[start of PASSAGE TO READ]

# 15mm Wide Angle on a Crop body for Yellowstone/Western US enough?



## DeadPixel (Mar 29, 2012)

Howdy all,

I’m taking a driving vacation in a couple months out west for the first time – leaving from southwest Michigan, through Chicago and then eventually Yellowstone National park. Along the way I plan to stop at Mt. Rushmore, the Badlands and the Teton National Forest for sure. As a side note I’m not a professional photographer at all, I just enjoy taking and sharing my photos with friends and family.

My real question is whether a 15mm lens is wide enough on my T3i to capture these places or will I be left wanting wider shots? Here in Michigan I have too many trees to get vast expansive landscapes so its currently a non-issue. With my current lenses, the EFS 15-85mm is as wide as I can get. I’m not opposed to renting an EF 10-22 or something else if I’d get that much more utility out of it.

Additionally I do have an EF 70-300, 50mm f/1.8 and 100mm Macro in the bag. These should cover the other 99% of what I’m looking for, right?

As a last note, are there any other locations along that route in the general vicinity people would recommend as worth visiting or photographing?

Thanks!

DeadPixel


----------



## Mt Spokane Photography (Mar 29, 2012)

It really depends on your shooting style. Most of the time, if you want to photograph a particular feature you won't need that wide. For wildlife, you might wish for 800mm.

However, if you want wide vistas, bring a 10-22mm. There are some places where it would be impressive.

28mm on FF





about 28mm on FF


----------



## Cali_PH (Mar 29, 2012)

[end of PASSAGE TO READ]

*GIVEN PROBLEM:*
Answer these questions from the forum thread about wide-angle lenses for a western trip.
(a) What camera body does DeadPixel shoot with?
(b) Which of DeadPixel's current lenses gives the widest view?
(c) According to Mt Spokane Photography, what focal length might someone wish for when photographing wildlife?

[start of GIVEN INFORMATION]

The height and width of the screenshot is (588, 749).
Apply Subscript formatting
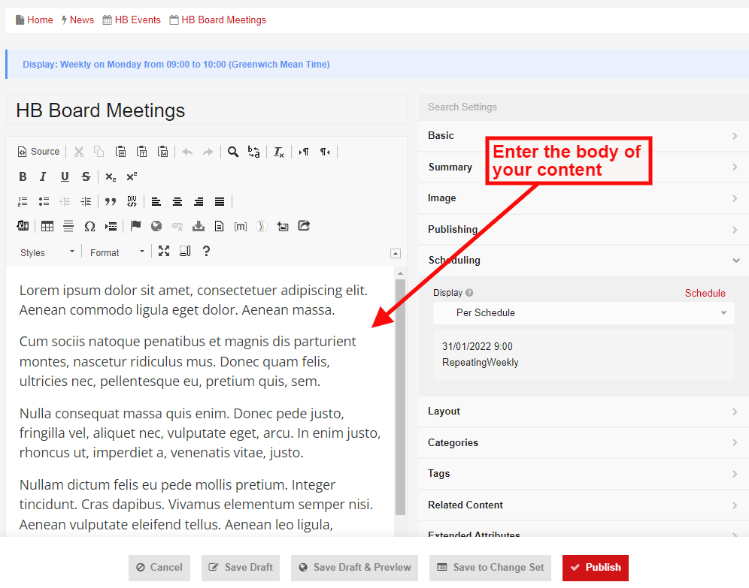click(x=111, y=177)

[end of GIVEN INFORMATION]

*OUTPUT OF THE TASK:*
(a) A T3i.
(b) The EFS 15-85mm.
(c) 800mm.